Entgegen der Einschätzung der Sachverständigen Dr. B bewertet der Senat die Gleichgewichtsstörungen des Klägers mit einem Einzel-GdB von 20. Er ist nach der Gesamtwürdigung der vorliegenden medizinischen Unterlagen und der Angaben des Klägers davon überzeugt, dass – wie bereits das Sozialgericht dargelegt hat – die Gleichgewichtsstörungen leichte, aber noch keine mittelgradigen Folgen zeitigen. Nach Teil B Nr. 5.3 der Anlage zu § 2 VersMedV ist hierfür ein Einzel-GdB von 20 vorgesehen.

Liegen – wie hier – mehrere Beeinträchtigungen am Leben in der Gesellschaft vor, ist der GdB gemäß § 69 Abs. 3 SGB IX nach den Auswirkungen der Beeinträchtigungen in ihrer Gesamtheit unter Berücksichtigung ihrer wechselseitigen Beziehungen festzustellen. Nach Teil A Nr. 3c der Anlage zu § 2 VersMedV ist bei der Beurteilung des Gesamt-GdB von der Funktionsstörung auszugehen, die den höchsten Einzel-GdB bedingt, und dann im Hinblick auf alle weiteren Funktionsbeeinträchtigungen zu prüfen, ob und inwieweit hierdurch das Ausmaß der Behinderung größer wird. Unter Berücksichtigung dieser Vorgaben beträgt bei dem Kläger seit dem 14. September 2012 der Gesamt-GdB 50.

Der höchste Einzel-GdB von 40 für das psychische Leiden ist im Hinblick auf die Funktionsbehinderungen der Wirbelsäule, die mit einem Einzel-GdB von 20 zu bewerten sind, um einen Zehnergrad auf 50 zu erhöhen, da die Behinderungen unterschiedliche und voneinander unabhängige Funktionskreise betreffen. Eine weitere Anhebung des GdB im Hinblick auf die Gleichgewichtsstörungen ist weder beantragt worden noch zu rechtfertigen. Die weiteren Behinderungen des Klägers, die mit einem Einzel-GdB von 10 zu bewerten sind, führen zu keiner Erhöhung des GdB, da – von hier nicht vorliegenden Ausnahmefällen (z. B. hochgradige Schwerhörigkeit eines Ohres bei schwerer beidseitiger Einschränkung der Sehfähigkeit) abgesehen – zusätzliche leichte Gesundheitsstörungen, die nur einen GdB von 10 bedingen, nicht zu einer Zunahme des Ausmaßes der Gesamtbeeinträchtigung führen.
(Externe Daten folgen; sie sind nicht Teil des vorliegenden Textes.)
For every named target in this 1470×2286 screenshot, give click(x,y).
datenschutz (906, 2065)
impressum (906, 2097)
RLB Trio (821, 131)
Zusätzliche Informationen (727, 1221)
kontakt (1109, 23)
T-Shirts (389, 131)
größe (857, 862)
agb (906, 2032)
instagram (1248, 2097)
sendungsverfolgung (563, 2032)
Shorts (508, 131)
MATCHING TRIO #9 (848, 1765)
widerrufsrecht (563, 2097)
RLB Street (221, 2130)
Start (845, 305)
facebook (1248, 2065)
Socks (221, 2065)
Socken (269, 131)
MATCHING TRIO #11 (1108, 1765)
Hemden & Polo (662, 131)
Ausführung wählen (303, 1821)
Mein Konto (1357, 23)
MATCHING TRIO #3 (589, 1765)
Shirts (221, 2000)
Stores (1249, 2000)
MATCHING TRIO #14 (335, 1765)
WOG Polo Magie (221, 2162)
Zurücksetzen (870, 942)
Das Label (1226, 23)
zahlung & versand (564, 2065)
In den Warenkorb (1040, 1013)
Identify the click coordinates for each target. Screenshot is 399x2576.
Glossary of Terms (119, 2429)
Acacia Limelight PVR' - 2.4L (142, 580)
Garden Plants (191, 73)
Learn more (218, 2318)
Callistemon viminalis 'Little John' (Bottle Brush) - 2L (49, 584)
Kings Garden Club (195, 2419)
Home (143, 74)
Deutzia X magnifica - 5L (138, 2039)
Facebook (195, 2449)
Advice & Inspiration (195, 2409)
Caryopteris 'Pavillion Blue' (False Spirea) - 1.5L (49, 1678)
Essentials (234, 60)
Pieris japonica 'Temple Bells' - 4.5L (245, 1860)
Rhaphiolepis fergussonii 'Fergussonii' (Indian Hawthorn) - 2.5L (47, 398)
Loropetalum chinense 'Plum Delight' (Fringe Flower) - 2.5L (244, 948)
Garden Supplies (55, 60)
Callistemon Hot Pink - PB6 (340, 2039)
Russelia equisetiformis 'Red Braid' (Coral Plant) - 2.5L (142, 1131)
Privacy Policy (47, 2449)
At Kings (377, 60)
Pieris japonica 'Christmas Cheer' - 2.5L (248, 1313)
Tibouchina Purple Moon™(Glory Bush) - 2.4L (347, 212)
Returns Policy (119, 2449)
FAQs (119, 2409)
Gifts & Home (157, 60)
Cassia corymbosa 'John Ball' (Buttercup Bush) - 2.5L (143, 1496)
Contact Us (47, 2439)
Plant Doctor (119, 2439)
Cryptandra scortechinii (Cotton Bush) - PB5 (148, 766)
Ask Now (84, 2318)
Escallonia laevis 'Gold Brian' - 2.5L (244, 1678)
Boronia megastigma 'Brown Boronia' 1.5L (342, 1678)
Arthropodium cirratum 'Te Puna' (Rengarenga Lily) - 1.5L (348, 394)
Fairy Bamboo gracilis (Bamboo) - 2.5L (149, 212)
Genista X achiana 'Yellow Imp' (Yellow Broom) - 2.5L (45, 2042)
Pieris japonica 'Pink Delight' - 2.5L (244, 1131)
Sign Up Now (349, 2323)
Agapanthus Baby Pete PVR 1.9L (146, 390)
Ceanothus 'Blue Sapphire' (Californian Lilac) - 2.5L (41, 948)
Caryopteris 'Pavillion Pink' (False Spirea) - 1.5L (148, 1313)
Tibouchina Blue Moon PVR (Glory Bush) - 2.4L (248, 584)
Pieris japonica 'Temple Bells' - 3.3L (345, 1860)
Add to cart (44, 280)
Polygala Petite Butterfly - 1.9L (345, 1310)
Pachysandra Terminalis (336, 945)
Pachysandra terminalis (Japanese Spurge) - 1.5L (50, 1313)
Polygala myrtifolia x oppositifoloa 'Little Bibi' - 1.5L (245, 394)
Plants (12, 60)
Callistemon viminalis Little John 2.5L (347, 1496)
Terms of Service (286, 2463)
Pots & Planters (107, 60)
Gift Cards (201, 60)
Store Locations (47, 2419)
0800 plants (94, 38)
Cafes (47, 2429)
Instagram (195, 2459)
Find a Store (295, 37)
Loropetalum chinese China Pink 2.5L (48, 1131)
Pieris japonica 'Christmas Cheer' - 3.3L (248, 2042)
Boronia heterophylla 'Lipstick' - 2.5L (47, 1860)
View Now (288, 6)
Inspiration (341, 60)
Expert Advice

Die Kostenentscheidung beruht auf § 193 SGG. Sie berücksichtigt den gegenseitigen Grad des Unterliegens der Beteiligten. Die Voraussetzungen für die Zulassung der Revision (§ 160 Abs. 2 SGG) sind nicht erfüllt. "

 

Anmerkung Rechtsanwalt Dr. Heimbach:

Die Bedeutung von Depressionen wird bei der Beurteilung des Vorliegens einer Schwerbehinderung oft verkannt. Hier muss im Verfahren sauber zu den Beschwerden vorgetragen werden, damit das Gericht sich veranlasst sieht, einen geeigneten (weiteren) Gutachter zu beauftragen. Die pychischen Beeinträchtigungen müssen nicht so schwerwiegend sein, dass sie schon für sich zu einem Grad der Behinderung von 50 führen. Auch hinzutretende internistische, orthopädische oder andere Funktionsbeeinträchtigungen, die für sich gesehen als "eher marginal" wahrgenommen werden, können dann insgesamt zur Feststellung einer Schwerbehinderung führen.